Committed to PEOPLE'S RIGHT TO KNOW
Vol. 5 Num 190 Sun. December 05, 2004  
   
Front Page


Rumsfeld stays put


Overcoming criticism about his handling of Iraq, Defence Secretary Donald H. Rumsfeld has won a strong vote of confidence from President Bush and will remain at the Pentagon.

It settles one of the last major questions about who goes and who stays in the second-term Cabinet.

Rumsfeld's future was sealed in an Oval Office meeting with Bush on Monday but not announced until Friday. Also on Friday, Health and Human Services Secretary Tommy Thompson announced he was leaving departing with a warning about a possible terror attack on the nation's food supply.

"For the life of me, I cannot understand why the terrorists have not attacked our food supply because it is so easy to do," Thompson said. "We are importing a lot of food from the Middle East, and it would be easy to tamper with that."

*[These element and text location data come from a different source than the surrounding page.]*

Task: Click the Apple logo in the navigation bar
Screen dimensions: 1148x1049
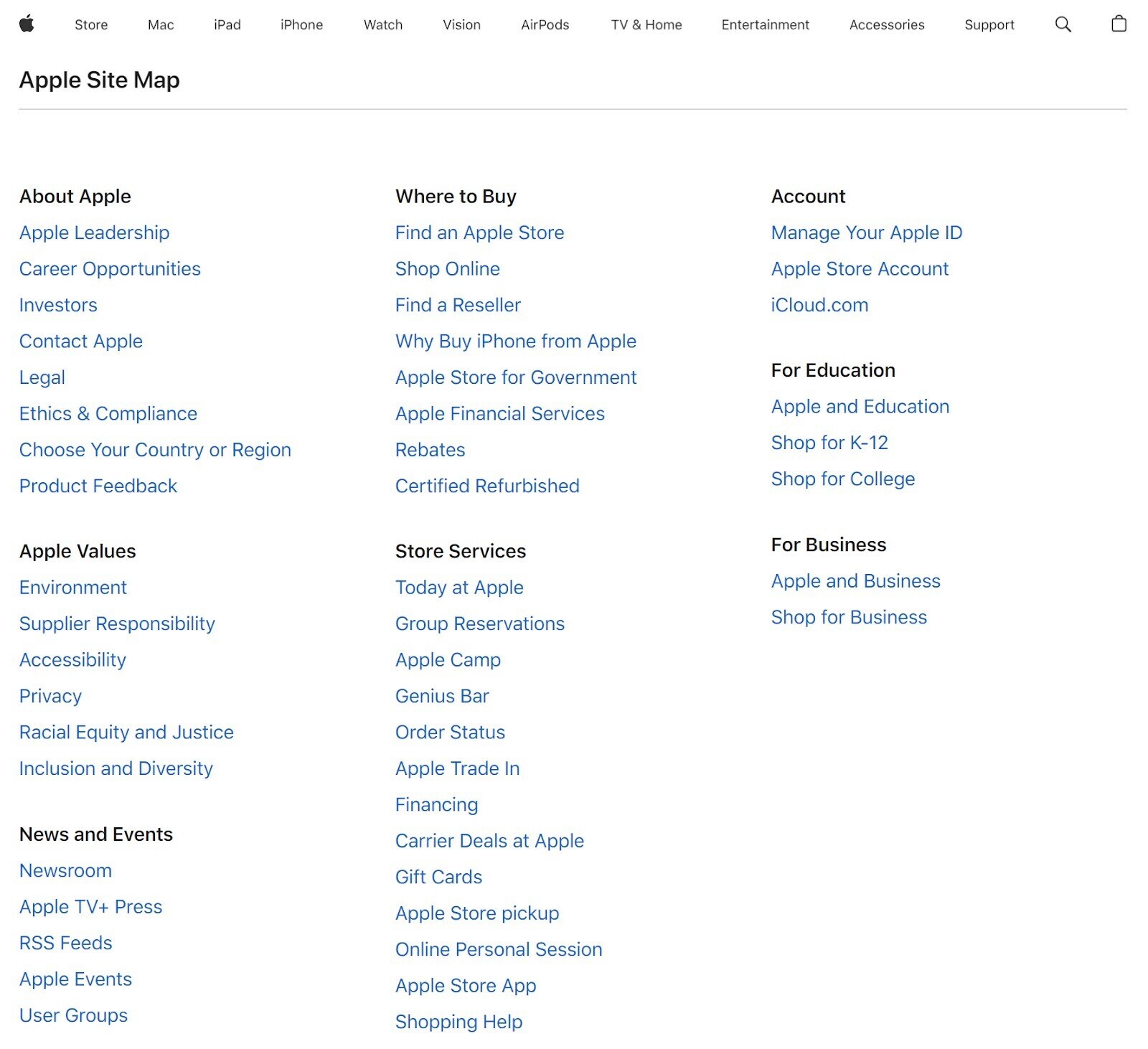Action: [x=27, y=24]
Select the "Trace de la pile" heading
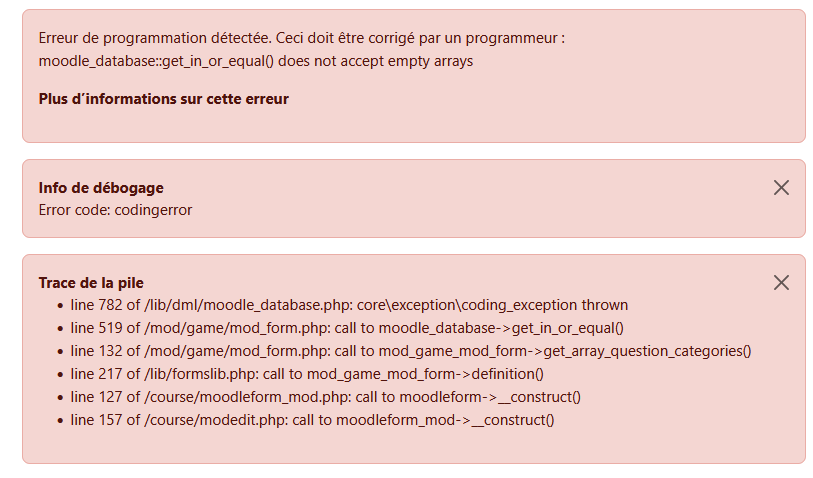This screenshot has width=813, height=478. [x=91, y=283]
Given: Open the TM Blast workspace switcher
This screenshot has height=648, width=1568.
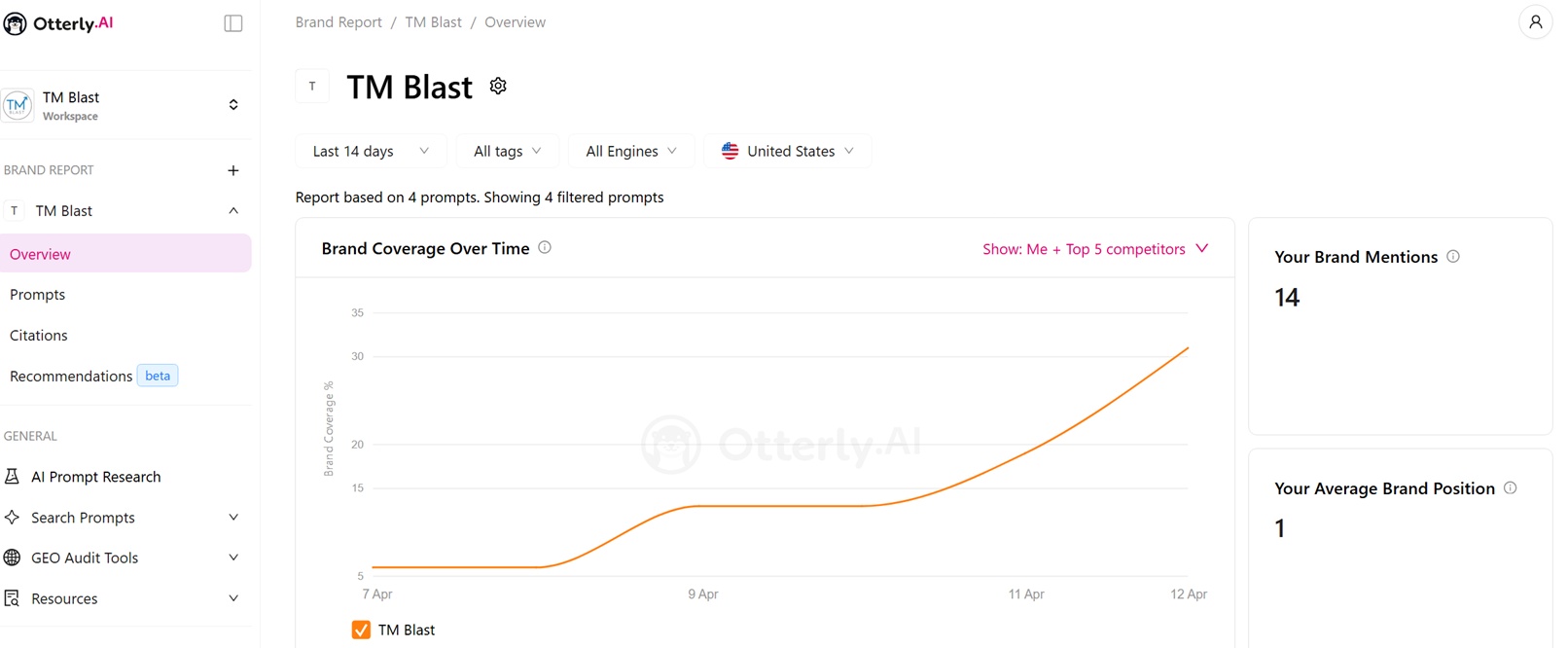Looking at the screenshot, I should pyautogui.click(x=232, y=105).
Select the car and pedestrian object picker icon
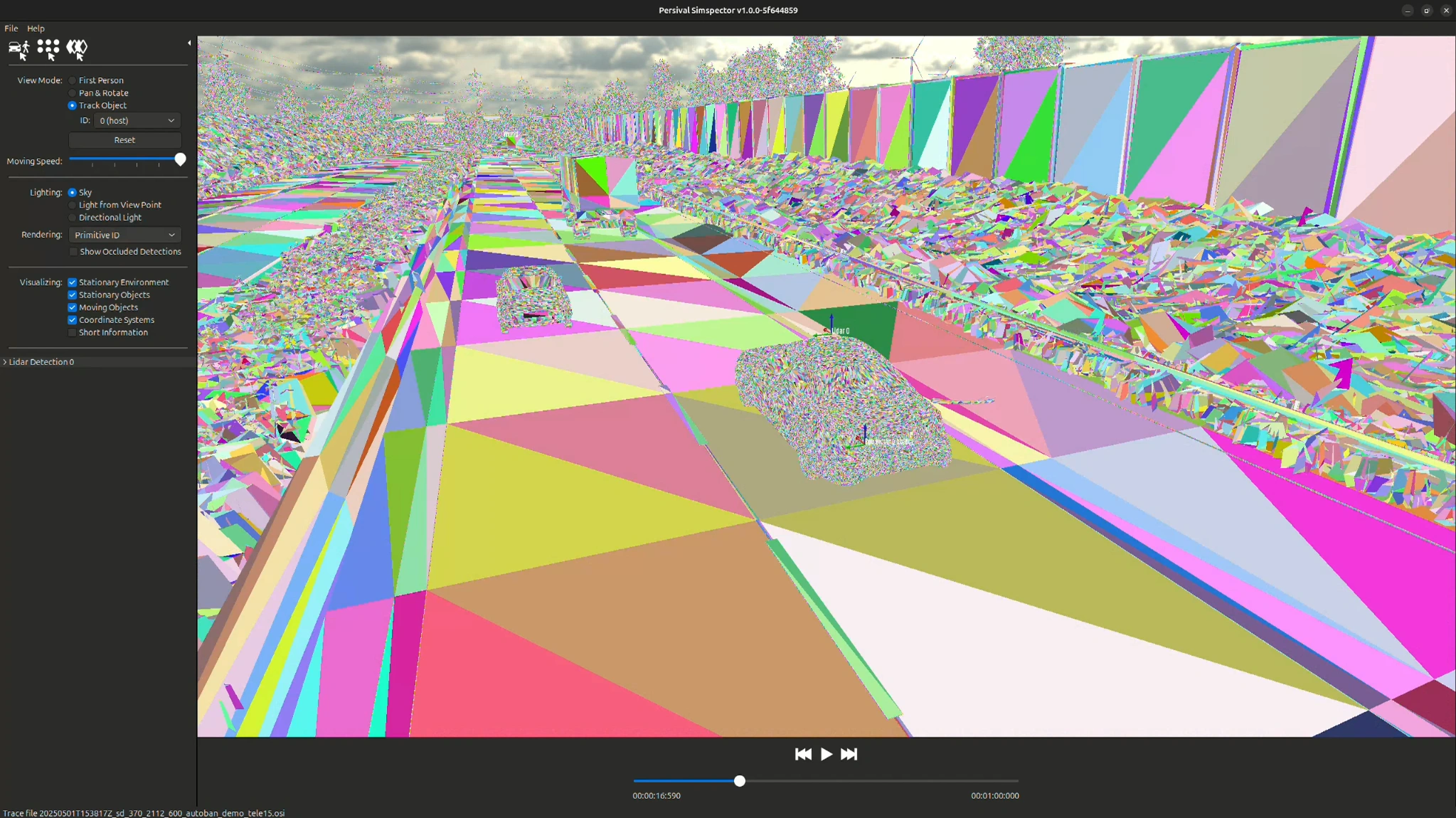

With Thompson's resignation, eight members of Bush's 15-person Cabinet have said they will depart. Treasury Secretary John Snow, despite being called by the White House a valuable member of the president's economic team, has not received a public endorsement of continued service.

Rumsfeld's tenure has been marked by unanticipated postwar violence in Iraq and more than 1,250 US deaths, as well as enormous increases in spending on the military after the Sept. 11, 2001 attacks. Despite controversies, the hawkish, sometimes acid-tongued Rumsfeld has kept Bush's confidence.